I decamped to the only tavern in all of Ponyville: a rustic little establishment, much like nearly every other business in town. It was a quiet night, which meant the purple mare slinging drinks was forced to listen to my ongoing monologue as I pounded down ciders. Poor sod.

“She was the only mare who loved me for who I really am.” I said with a self-pitying sniffle. “And what I really am is a terrible pony, who has done terrible things.” It probably says something about the potency of Ponyville cider that it was enough to wring honesty out of even a lout like me.

Wordlessly, the purple pony poured me another tankard.

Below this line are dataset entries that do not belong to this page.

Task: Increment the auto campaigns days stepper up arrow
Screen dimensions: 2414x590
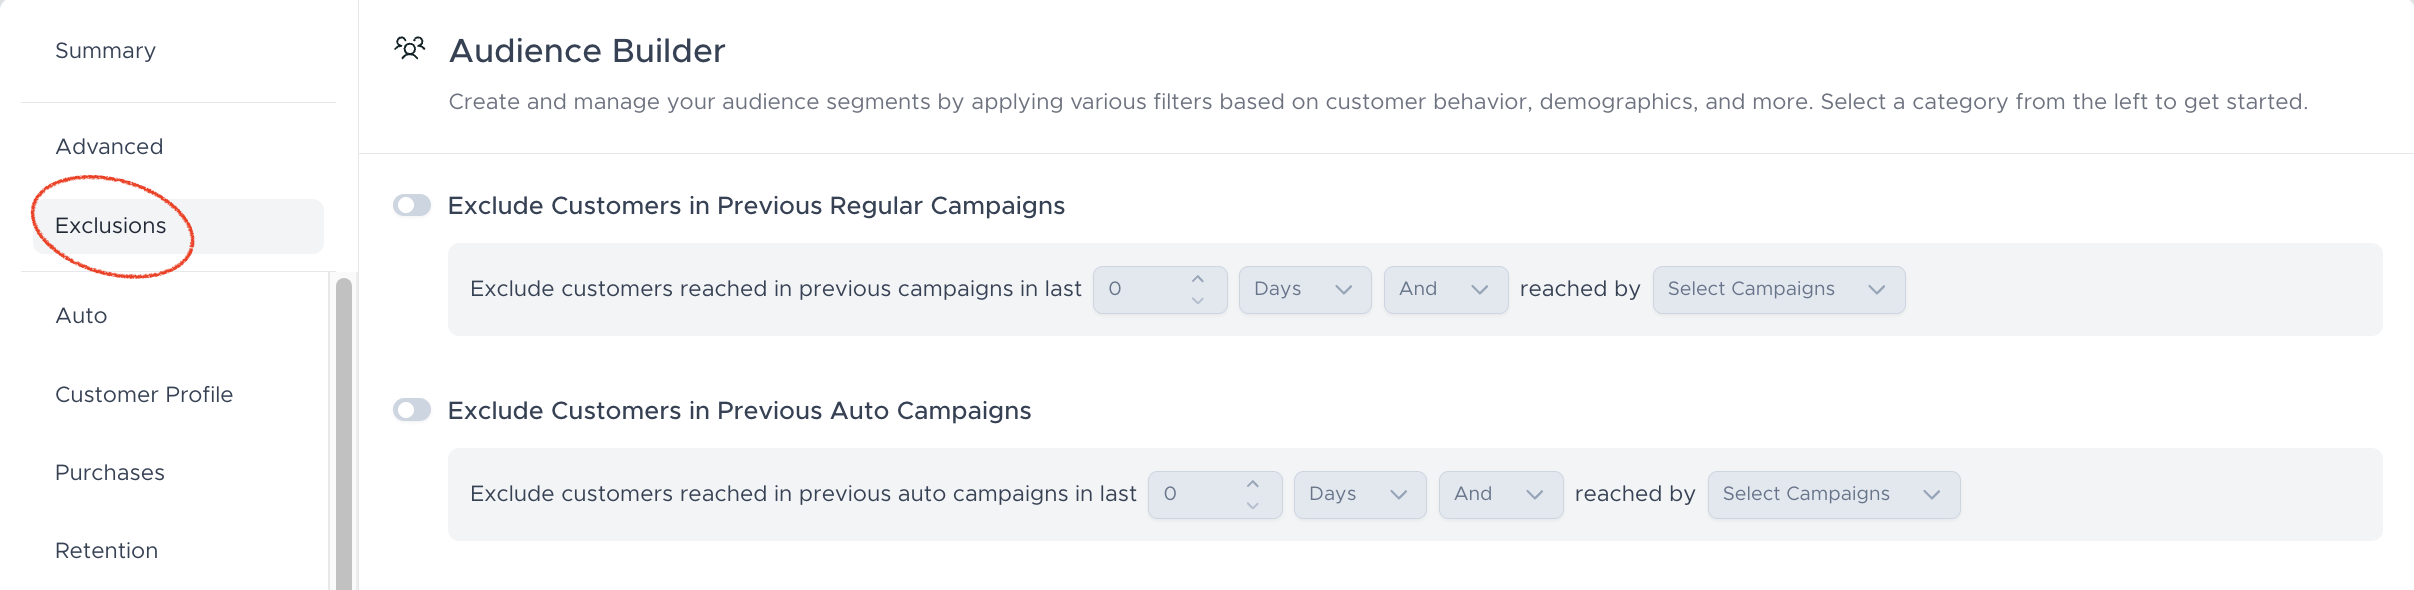Action: point(1252,484)
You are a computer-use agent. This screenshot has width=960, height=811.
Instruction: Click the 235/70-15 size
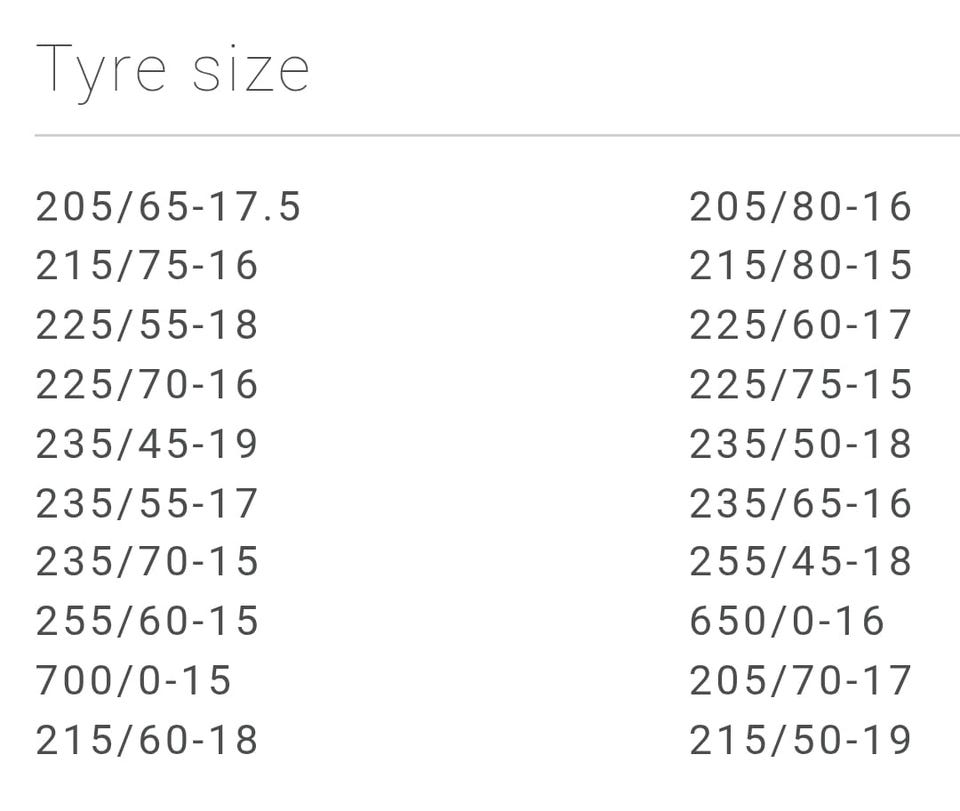147,562
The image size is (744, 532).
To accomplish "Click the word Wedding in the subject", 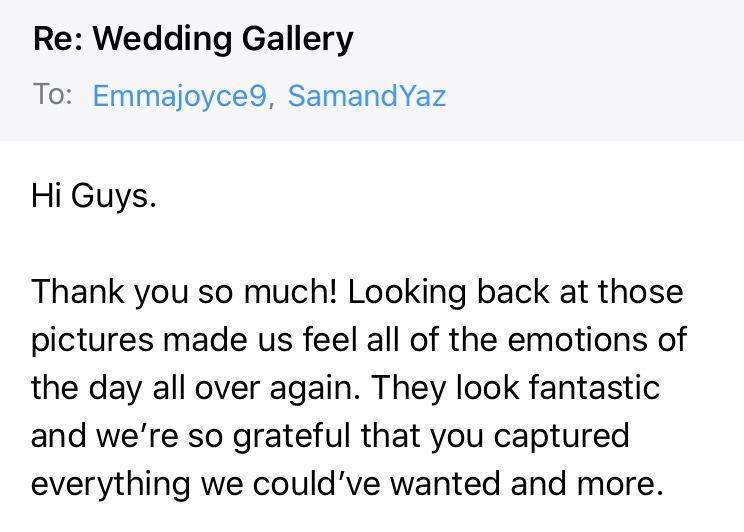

“But that's the rub, isn't it? I'm terrible ... so wouldn't that make her terrible for putting up with me? Guilt by association, and all that. Which ... means I'm better off without her.” I nodded to myself, allowing my dejection to morph into celebration. “Why, this could be the best thing that's ever happened to me! Yes-- this is quite the opportunity to move on to a new stage in my life. Why, I'vjust got to be optimistic, that's all.” To fuel this optimism, I took a pull from my tankard, then wiped the foam from my upper lip with my free hoof. “It's like the saying goes-- the best way to get over somepony is to get under somepony else.”

The mare behind the bar arched a brow. She was pretty enough, in that solid, earth-pony kind of way. She had some fruit and a bunch of grapes for a cutie mark, which invited the mind to wonder about sinking one's teeth into her round derriere. Still, I knew I'd have to look elsewhere for a proper romp; she'd listened to my mewling for at least half a dozen ciders, which put me in a most unflattering light. No, I realized, I'd have to find some pretty young pony who would be properly smitten by the legend of Lieutenant Flash Sentry, Hero of Equestria. And, of course, I knew exactly where to look.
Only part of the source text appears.